Exercise brief: Copy out each line of the material below that holds the string "JUDE".

☆ ☆ ☆ ☆

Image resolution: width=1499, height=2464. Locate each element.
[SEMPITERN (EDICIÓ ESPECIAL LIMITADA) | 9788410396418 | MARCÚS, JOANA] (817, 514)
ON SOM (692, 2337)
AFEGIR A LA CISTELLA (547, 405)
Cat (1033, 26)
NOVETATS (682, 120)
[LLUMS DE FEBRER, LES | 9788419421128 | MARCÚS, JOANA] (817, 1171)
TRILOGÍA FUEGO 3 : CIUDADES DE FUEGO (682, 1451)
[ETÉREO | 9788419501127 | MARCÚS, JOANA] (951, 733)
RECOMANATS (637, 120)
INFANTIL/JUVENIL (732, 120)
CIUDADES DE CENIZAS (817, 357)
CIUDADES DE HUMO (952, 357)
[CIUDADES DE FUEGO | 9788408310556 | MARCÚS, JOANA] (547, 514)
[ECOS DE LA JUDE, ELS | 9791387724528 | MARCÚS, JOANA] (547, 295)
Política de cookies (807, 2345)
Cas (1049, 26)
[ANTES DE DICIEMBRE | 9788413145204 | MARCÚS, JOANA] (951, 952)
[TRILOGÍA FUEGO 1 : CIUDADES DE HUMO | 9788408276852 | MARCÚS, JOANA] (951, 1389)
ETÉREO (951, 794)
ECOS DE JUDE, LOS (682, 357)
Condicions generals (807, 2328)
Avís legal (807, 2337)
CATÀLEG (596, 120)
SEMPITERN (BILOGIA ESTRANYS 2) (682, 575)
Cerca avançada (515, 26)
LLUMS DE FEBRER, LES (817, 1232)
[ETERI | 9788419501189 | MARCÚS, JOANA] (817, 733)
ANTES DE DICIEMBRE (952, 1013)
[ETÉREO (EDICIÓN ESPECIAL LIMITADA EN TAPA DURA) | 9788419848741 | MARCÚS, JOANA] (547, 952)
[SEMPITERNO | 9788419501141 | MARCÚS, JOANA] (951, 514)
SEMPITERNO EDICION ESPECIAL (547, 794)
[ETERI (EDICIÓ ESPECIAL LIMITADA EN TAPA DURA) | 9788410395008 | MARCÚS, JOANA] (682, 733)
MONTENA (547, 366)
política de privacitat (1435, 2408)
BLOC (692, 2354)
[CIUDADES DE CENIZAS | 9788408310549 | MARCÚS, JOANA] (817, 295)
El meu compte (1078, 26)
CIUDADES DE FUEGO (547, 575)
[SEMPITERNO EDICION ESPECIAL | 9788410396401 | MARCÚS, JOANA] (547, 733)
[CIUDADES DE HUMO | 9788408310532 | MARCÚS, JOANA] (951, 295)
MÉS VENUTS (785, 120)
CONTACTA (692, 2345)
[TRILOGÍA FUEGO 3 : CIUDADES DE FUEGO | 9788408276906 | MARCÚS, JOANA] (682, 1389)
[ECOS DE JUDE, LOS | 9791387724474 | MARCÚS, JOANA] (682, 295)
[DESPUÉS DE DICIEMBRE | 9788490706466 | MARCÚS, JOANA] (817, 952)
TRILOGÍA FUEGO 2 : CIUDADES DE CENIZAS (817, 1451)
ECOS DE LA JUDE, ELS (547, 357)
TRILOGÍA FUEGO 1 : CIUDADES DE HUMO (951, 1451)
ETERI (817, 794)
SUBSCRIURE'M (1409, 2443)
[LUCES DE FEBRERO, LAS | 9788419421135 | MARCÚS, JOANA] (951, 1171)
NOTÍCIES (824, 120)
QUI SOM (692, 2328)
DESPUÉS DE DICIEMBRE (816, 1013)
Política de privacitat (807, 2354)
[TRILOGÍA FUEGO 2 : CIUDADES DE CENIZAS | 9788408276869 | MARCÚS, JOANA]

☆ ☆ ☆ ☆

Response below:
[ECOS DE LA JUDE, ELS | 9791387724528 | MARCÚS, JOANA] (547, 295)
ECOS DE JUDE, LOS (682, 357)
[ECOS DE JUDE, LOS | 9791387724474 | MARCÚS, JOANA] (682, 295)
ECOS DE LA JUDE, ELS (547, 357)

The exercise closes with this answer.